Black Pils Recipe
Black Pils (23 Litres)
In most cases, it’s safe to assume that a glass of black beer is either stout or porter. Looks can be deceiving, stout and porter are not the only styles of dark beer. According to the BJCP style guidelines, category 4C, Schwarzbier (black beer) or Black Pils is a dark lager that balances roasted yet smooth malt flavours with moderate hop bitterness. The 300g of crystal malt, although optional, adds a little extra complexity and residual sweetness.
Ingredients
- 1 x 1.7kg Thomas Cooper 86 Days Pilsner
- 1 x 1.5kg Thomas Coopers Dark Malt Extract
- 1 x 300g Dark Crystal Malt grain (optional)
- 1 x Lager yeast of your choice and/or kit yeast
- 1 x 250g Dextrose Corn Sugar or Carbonation Drops
Features:
- Colour: Black
- Body: Medium
- Bitterness: Medium
- Approx. Alcohol Level: 4.9% ABV
- Naturally Carbonated: Natural
Instructions:
STEP 1: Mix
Crack the grains by placing in a plastic zip-lock sandwich bag and using a rolling pin, add to 2 litres of just boiled water, steep for 30 mins, remove the grains then bring the liquid to the boil.

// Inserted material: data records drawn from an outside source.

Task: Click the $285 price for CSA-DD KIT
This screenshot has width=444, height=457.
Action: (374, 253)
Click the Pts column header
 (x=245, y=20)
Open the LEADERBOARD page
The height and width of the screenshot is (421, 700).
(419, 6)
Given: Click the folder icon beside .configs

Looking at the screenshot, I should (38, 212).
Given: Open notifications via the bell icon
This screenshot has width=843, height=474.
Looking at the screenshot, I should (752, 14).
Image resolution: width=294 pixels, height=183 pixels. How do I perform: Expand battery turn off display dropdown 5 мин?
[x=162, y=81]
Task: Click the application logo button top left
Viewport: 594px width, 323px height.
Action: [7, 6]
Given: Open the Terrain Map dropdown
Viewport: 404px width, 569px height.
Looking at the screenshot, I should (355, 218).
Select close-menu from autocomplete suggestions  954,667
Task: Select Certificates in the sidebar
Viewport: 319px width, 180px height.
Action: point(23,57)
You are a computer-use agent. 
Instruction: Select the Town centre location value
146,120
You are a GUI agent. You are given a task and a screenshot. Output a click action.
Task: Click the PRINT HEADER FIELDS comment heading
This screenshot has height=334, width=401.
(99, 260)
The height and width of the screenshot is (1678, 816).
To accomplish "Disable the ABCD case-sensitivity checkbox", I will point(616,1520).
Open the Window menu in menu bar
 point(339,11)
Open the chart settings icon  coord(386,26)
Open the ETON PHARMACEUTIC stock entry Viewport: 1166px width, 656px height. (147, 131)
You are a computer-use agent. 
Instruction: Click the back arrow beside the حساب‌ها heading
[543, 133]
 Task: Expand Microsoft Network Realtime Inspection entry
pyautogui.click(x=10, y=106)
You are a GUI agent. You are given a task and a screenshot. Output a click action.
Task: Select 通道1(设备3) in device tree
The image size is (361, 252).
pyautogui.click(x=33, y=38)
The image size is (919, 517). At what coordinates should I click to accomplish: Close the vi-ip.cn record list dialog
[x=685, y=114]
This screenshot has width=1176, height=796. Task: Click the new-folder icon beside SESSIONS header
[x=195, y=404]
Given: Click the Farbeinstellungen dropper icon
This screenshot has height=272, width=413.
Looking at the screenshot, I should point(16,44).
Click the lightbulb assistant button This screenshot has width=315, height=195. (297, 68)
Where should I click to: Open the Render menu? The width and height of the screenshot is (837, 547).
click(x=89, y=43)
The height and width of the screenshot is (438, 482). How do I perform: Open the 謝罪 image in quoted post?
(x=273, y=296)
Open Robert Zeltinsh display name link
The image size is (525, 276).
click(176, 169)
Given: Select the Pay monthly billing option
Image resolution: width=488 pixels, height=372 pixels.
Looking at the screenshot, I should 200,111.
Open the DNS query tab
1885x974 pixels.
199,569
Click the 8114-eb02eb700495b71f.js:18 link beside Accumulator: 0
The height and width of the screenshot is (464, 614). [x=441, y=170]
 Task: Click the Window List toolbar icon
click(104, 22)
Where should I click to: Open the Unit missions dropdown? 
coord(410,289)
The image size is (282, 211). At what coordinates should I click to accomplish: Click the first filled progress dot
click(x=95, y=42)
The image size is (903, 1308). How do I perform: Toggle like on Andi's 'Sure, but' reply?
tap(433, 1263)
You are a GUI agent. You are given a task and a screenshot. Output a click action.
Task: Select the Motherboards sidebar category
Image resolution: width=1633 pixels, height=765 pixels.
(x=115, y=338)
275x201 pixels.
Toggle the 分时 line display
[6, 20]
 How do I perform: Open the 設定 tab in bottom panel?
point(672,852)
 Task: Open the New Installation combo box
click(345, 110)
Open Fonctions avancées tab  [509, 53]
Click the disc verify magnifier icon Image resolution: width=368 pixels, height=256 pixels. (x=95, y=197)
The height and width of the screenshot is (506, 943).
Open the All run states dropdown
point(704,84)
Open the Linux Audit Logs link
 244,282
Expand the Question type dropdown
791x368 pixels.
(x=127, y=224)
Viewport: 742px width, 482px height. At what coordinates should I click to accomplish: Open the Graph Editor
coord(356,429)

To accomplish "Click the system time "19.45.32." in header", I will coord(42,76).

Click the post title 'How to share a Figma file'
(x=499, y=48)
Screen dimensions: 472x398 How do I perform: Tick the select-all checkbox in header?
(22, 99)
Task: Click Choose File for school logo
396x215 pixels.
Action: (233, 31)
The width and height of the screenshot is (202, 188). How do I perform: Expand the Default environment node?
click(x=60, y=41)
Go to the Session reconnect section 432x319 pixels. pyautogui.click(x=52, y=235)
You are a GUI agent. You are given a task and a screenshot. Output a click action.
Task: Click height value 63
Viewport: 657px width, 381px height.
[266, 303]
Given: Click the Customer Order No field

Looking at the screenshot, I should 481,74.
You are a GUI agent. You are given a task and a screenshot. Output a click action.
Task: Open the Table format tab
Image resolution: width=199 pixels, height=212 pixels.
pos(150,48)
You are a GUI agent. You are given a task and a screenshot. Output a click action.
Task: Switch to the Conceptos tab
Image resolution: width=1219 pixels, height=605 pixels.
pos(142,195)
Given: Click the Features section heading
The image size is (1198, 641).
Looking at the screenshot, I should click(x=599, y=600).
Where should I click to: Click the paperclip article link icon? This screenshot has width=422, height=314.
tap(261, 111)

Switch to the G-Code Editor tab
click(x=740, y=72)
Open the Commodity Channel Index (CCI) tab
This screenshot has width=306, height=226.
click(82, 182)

Add the contents of the beer kit and malt extract cans to the fermenting vessel and dissolve with 2 litres of hot water (this can be the boiled liquid from the crystal malt steeping). Add cold water up to the 20 litre mark and stir vigorously. Check the brew temperature and top up to the 23 litre mark with cold or warm water to get as close as possible to 24C. Sprinkle the dry yeast and fit the lid.
STEP 2: Brew
Try to ferment at 24C for the first 12 to 24 hours then draw the temperature down to 13C - 15C until fermentation is complete. Fermentation has finished once the specific gravity is stable over 2 days.
STEP 3: Bottle
We recommend the use of PET bottles or reusable glass bottles designed for storing beer. Bottles need to be primed so that secondary fermentation (producing the gas in the bottle) can take place
Priming
Add carbonation drops at the rate of 1 per 330ml/375ml bottle and 2 per 740ml/750ml bottle. Sugar or dextrose may be used at the rate of 8g per litre (approximately 6g of sugar to a level metric teaspoon). Store the bottles out of direct sunlight at 18C or above for at least 1 week while secondary fermentation occurs. Your beer can be consumed after 4 weeks. Bottles may be stored (conditioned) for long periods of time (3 months or more). Conditioning should improve flavour, reduce the size of the bubbles and make the yeast sediment more compacted
STEP 4: Enjoy!
While we recommend leaving your bottles to condition at or above 18C for at least 4 weeks - you may find that your brew benefits from further conditioning. Expect the alcohol content to be around 4.9% ABV.